Palm Oil Exports Set To Hit All-time High of RM80b

BUOYANT RM66.8b worth of palm oil products have been shipped out in the first 10 months

Malaysia’s palm oil exports for this year is set to hit an all-time record of RM80 billion, thanks to higher average palm oil prices and sustained demand for the edible oil from emerging economies.

In the first 10 months, the Malaysian Palm Oil Board (MPOB) reported that the country had shipped out RM66.78 billion worth of palm oil products.

“This was buoyed by crude palm oil (CPO) price averaging above RM3,000 per tonne,” MPOB chairman Datuk Seri Shahrir Samad said.

The current record was achieved in 2008 when palm oil shipment topped RM65 billion when CPO price averaged at RM2,800 per tonne then.


Malaysia’s biggest palm oil client is China.

During his second official visit to Malaysia in April 2011, China Premier Wen Jiabao promised Prime Minister Datuk Seri Najib Razak that it will continue to buy big quantities of Malaysian palm oil.

As the largest vegetable oil consumer in the world, China makes up 15 per cent of global palm oil consumption. Palm oil is the second most consumed there, after soyaoil.

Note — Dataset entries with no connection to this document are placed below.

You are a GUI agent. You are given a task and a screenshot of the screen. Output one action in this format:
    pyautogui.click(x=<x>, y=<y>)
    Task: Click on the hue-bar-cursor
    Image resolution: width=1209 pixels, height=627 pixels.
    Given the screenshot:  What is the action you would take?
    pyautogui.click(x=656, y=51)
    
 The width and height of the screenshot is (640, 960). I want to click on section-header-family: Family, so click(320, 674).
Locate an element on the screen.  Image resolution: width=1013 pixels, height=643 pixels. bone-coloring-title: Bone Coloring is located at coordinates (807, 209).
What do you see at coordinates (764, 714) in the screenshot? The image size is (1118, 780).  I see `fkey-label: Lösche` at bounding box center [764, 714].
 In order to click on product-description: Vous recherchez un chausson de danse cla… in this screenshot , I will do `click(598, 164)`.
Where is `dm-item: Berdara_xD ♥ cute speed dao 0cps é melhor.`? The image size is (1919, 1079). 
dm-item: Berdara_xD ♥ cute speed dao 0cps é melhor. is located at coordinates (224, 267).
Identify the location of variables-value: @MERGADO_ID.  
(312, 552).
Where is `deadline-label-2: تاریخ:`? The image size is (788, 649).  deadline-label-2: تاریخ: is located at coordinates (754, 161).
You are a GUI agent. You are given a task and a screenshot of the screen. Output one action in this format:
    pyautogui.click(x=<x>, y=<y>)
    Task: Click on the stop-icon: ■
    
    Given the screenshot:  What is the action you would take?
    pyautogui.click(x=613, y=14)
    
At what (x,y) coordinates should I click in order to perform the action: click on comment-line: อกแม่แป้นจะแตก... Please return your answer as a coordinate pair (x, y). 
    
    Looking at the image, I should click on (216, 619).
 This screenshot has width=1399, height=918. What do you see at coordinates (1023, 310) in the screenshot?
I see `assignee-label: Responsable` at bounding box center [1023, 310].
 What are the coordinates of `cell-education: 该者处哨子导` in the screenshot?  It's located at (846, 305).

In the last few years, Shahrir noted that China has started to import more soyabeans instead of soyaoil. This is because the Chinese government wants more crushing activities domestically and more soya meal to feed its pig, cattle, dairy and poultry farms.

“Although we see this situation prevailing, we’re not too worried. China has a big appetite for palm oil,” he said.

Shahrir was speaking to reporters after the opening of the Palm Oil International Congress (Pipoc 2011) by Plantation Industry and Commodities Minister Tan Sri Bernard Dompok here yesterday.

In the first 10 months of this year, China bought 3.34 million tonnes of palm oil, about 13.5 per cent more than the same period last year.

“Also, India has bought 1.35 million tonnes, 33.6 per cent more from the same 10 months of last year,” Shahrir added.

With economic activity in the US flat-lining, Christine Lagarde, head of the International Monetary Fund, last week warned that Europe’s debt crisis risked plunging the global economy into a “lost decade”.

Meanwhile, despite the gloomy global economic prospects, Dompok remains hopeful that Malaysia’s commodity exports like palm oil and rubber will continue to help the nation achieve a 6 per cent econo-mic growth rate as forecast by Bank Negara.

On another matter, all licensed seed producers have announced that starting 2012, they will raise the price of oil palm seeds by 30 per cent to RM2.35 each from the current RM1.85.

They attributed the price hike to burgeoning labour cost.

Since September 2011, oil palm plantation firms have been paying a minimum wage of RM650 per month to plantation workers, with an additional productivity-linked RM200 incentive.

It is estimated that this 10 per cent wage hike for employees is costing the industry an additional RM300 million per year.

The arrears of wages and ex-gratia payment translate into an additional RM364 million.

On the whole, the implementation of the new wage and extra remuneration is inflating oil palm production costs.

The Home Ministry, too, has increased overall foreign worker levy by RM50, meaning employers in the plantation industry need to pay a higher levy of RM590 per worker.

In view of these inflationary pressures on the oil palm industry, Dompok was asked if the government is looking to raise the replanting budget for smallholders.

He said: “I think, for the time-being, RM7,000 per hectare will suffice.”

Early this year, the government had estimated that from 2011 to 2013, some RM3 billion would go to smallholders to replant 375,000 hectares. There are 161,000 independent smallholders in Malaysia.

With 600,000 hectares, they account for 12.8 per cent of the country’s planted area.

Independent smallholders with 40 hectares or less are entitled to a one-off replanting payment of RM7,000 per hectare.

In addition, monthly payments of RM500, for two years, will be accorded to each household that solely depends on oil palm planting.

Minister of Plantation Industries and Commodities Tan Sri Bernard Dompok (right) launching Pipoc 2011 in Kuala Lumpur yesterday. Looking on are MPOB chairman Datuk Seri Shahrir Abdul Samad (left) and Sime Darby chairman Tun Musa Hitam.